> [СПИСОК ЗАДАНИЙ]:
1 - Проверьте по тексту о Новосибирском крематории, верны ли утверждения (a), (b) и (c). К каждому ответу «да» или «нет» приведите решающие слова из текста дословно.
(a) В Москву поставляют до четырех тысяч урн в месяц.
(b) Музей мировых погребальных культур уже работает.
(c) Одноэтажные строения на территории покрашены в серый цвет.
2 - Что, по тексту о Новосибирском крематории, осталось на территории со времен ракетной базы?
3 - Перечислите все виды изделий, которые, по тексту о Новосибирском крематории, изготавливают на его территории.

> [ТЕКСТ ДОКУМЕНТА]:
::::
«Здесь у нас цех по изготовлению гробов. А здесь производят урны: мы поставляем в Москву до четырех тысяч урн в месяц и еще тысячу — в Питер. Еще мы шьем похоронную одежду на всю страну — вот пошивочный цех... А в этом здании будет музей мировых погребальных культур...» Я попала на территорию Новосибирского крематория со служебного въезда, и теперь мы с пресс-атташе Алексеем Кошляковым прогуливаемся между одинаковыми одноэтажными строениями. Все они покрашены в белый цвет с жирной траурной полосой посередине. Минуя бывшую котельную, оставшуюся здесь со времен ракетной базы, мы поворачиваем к ряду винтажных катафалков — жемчужине музейной коллекции, выставленной возле здания самого крематория.
::::
> [ВЫДЕРЖКИ ИЗ ЗАПИСЕЙ]:

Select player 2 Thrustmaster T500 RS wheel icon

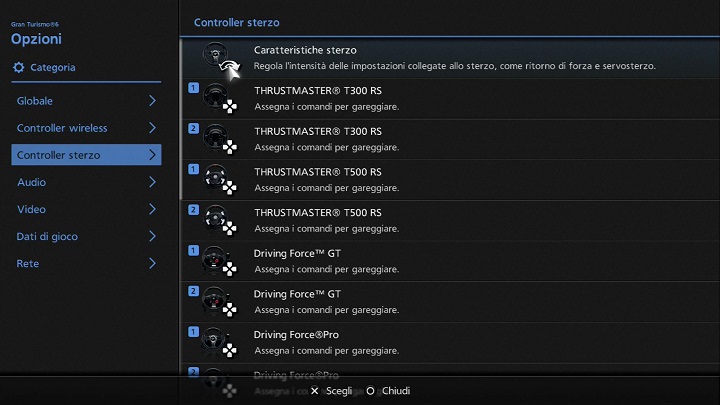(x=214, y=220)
::::
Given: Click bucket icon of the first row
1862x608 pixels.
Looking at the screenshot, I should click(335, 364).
::::
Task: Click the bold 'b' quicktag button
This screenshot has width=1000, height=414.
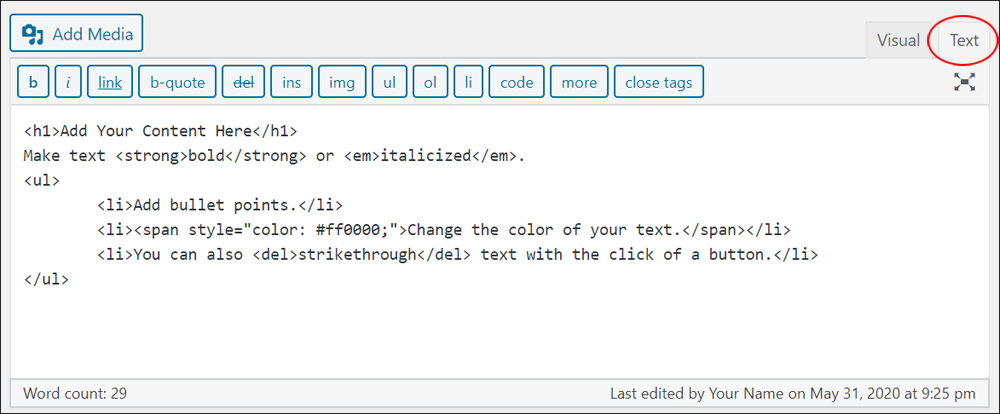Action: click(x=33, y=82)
::::
> [ОТВЕТЫ К ЗАДАНИЯМ]:
1 -
(a) Да: «мы поставляем в Москву до четырех тысяч урн в месяц».
(b) Нет: «А в этом здании будет музей мировых погребальных культур».
(c) Нет: «Все они покрашены в белый цвет с жирной траурной полосой посередине».

2 - Бывшая котельная.

3 - Гробы, урны, похоронная одежда.